== DATA SHOWN ==
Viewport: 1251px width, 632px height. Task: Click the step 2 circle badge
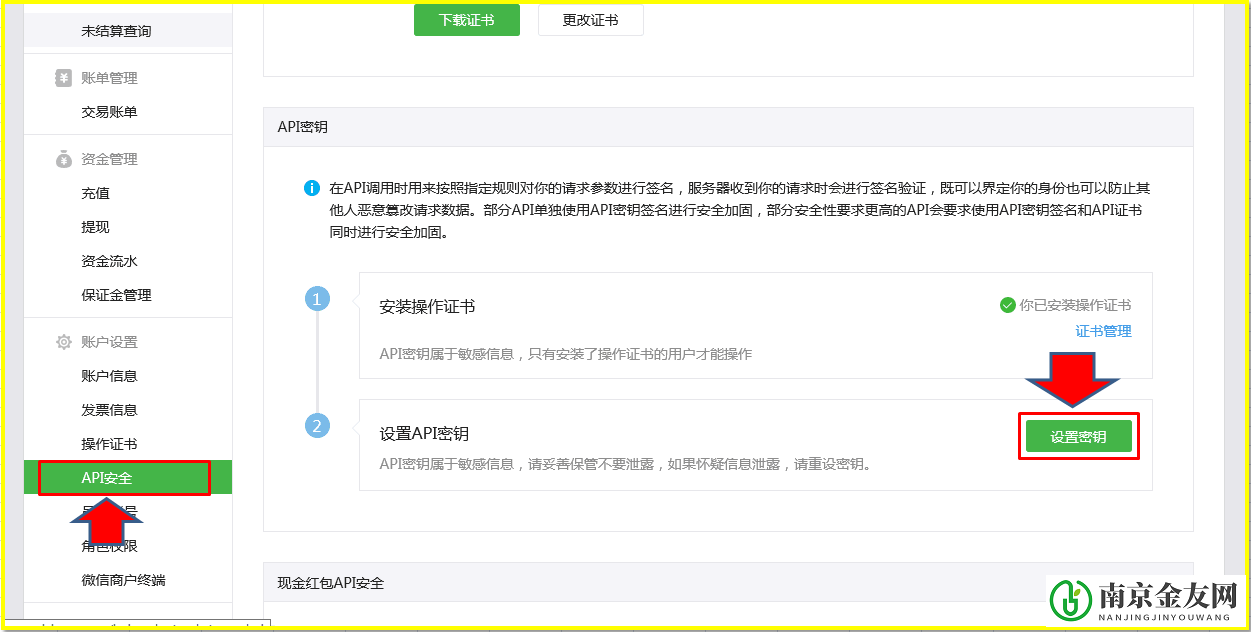coord(317,425)
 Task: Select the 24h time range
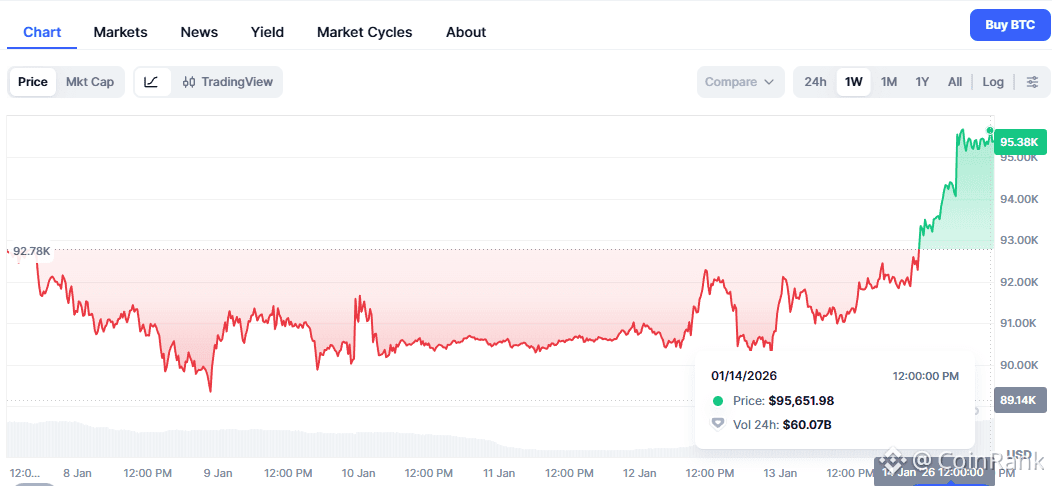click(815, 82)
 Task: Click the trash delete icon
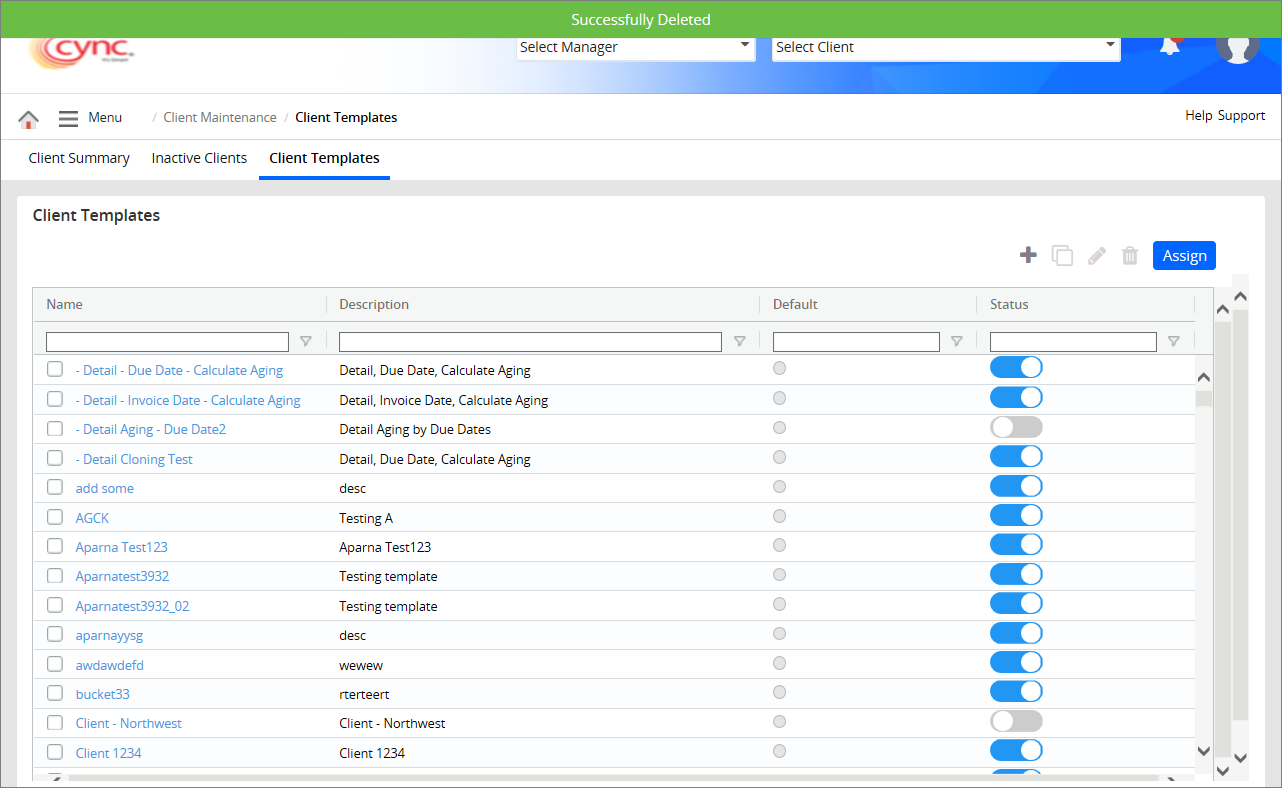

== WHAT IS BEING ASKED ==
Gather every line above that contains the word "Task" and copy each one out.

== THE SOLUTION ==
Viewport: 1251px width, 632px height. Task: Click the step 2 circle badge
 Task: Select the 24h time range
 Task: Click the trash delete icon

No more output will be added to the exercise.